I 5 DELLA SDAC
Il 2020 è stato un anno tra i bui che abbia mai visto il cinema, forse il più oscuro e pericoloso dalla nascita della settima arte. La chiusura delle sale e i forti cambiamenti decisi dalle major verso il piano di distribuzione dei loro film, per non parlare delle normative dei set per girare, hanno rallentato e spaventato molto gli operatori del settore, soprattutto nei rami più indipendenti. Qualche opera però ha deciso di mantenere la distribuzione e così in un modo o nell’altro è riuscita a trovare un pubblico e a farsi vedere. Sono state scelte “solo” 5 pellicole come le migliori del 2020: A hidden life, High life, Roubaix, une lumiere, The Lighthouse, Diamanti grezzi. Le recensioni sono a cura di Andrea Borneto e Alessandro Bellagamba.

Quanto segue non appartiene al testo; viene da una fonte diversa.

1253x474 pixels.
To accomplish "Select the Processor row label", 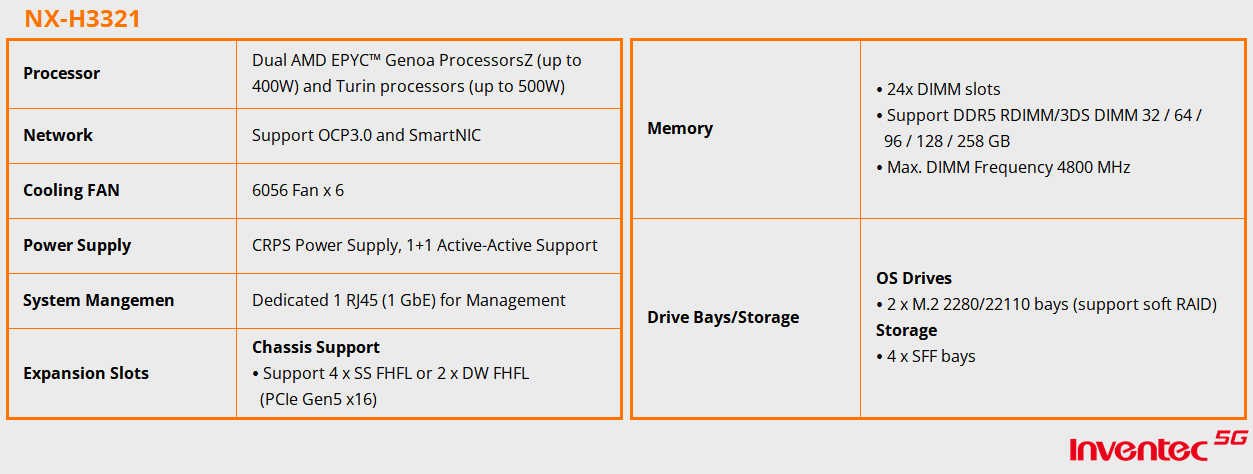I will click(x=62, y=73).
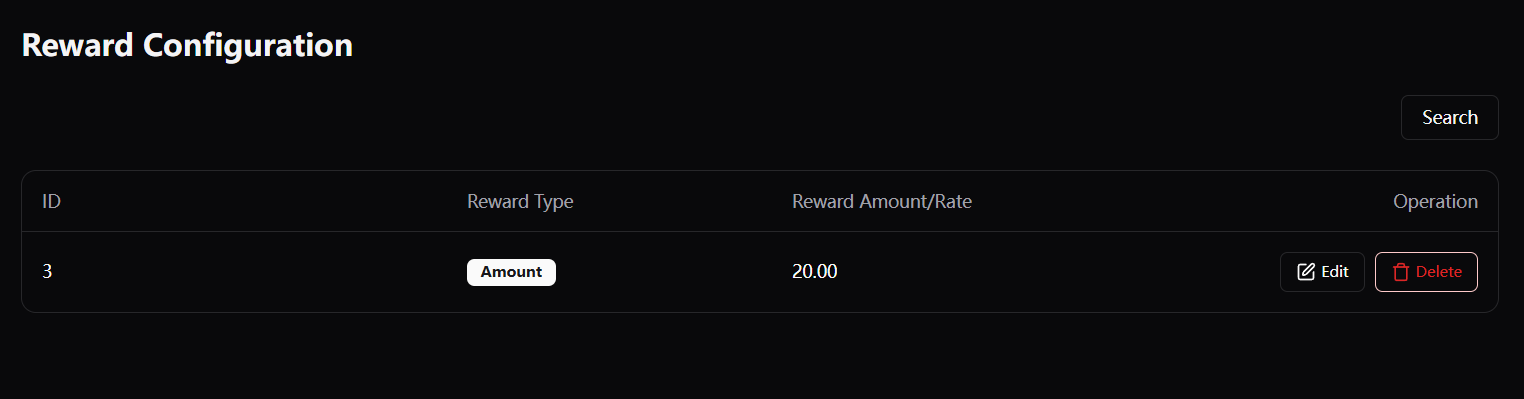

A Hidden Life (di Terrence Malick) – di A.Borneto
1943, il film tratta della vita di Franz Jägerstätter, abitante del disperso paese di Radegund, dove la campagna montanara è un mondo profondo e sensitivo come in un dipinto di Millet. È in questo ambiente che Franz insieme alla moglie lavora i campi e cresce le figlie. Malick e Widmer, eccellente direttore di fotografia di luci naturali, filmano questo legame tra lo spazio circostante e l’uomo, e grazie all’uso di ottiche grandangolari impostano il film su un flusso esistenziale di voci che entrano ed escono dal campo diegetico, formando un discorso continuo, una litania esperienziale. Come nei suoi precedenti lavori, a partire da “La sottile linea rossa“, le voci compenetrano lo scorrere delle immagini e, come un salmo, sedimentano e disvelano catarsi per lo spirito in una visione luminosa e trascendente. Questo cinema germinale è allora una preghiera, uno scavo dell’anima avvolgente come una messa di Bach, in cui gli imperativi etici ed estetici collimano nella diserzione al nazismo in ogni sua forma e sostanza. Il film di Malick richiama quel tema centrale e kierkegaardiano già presente nel film Silence di Scorsese: l’uomo religioso di fronte al silenzio di Dio e alla sua doppia natura. È un silenzio assordante di assenza? O è un silenzio trascendente di presenza? In Hidden Life anche nell’abissale terrore della situazione limite il silenzio si riempe continuamente di grazia, ed allora il vuoto della prigione diviene uno spazio r/esistente in cui è possibile elevarsi.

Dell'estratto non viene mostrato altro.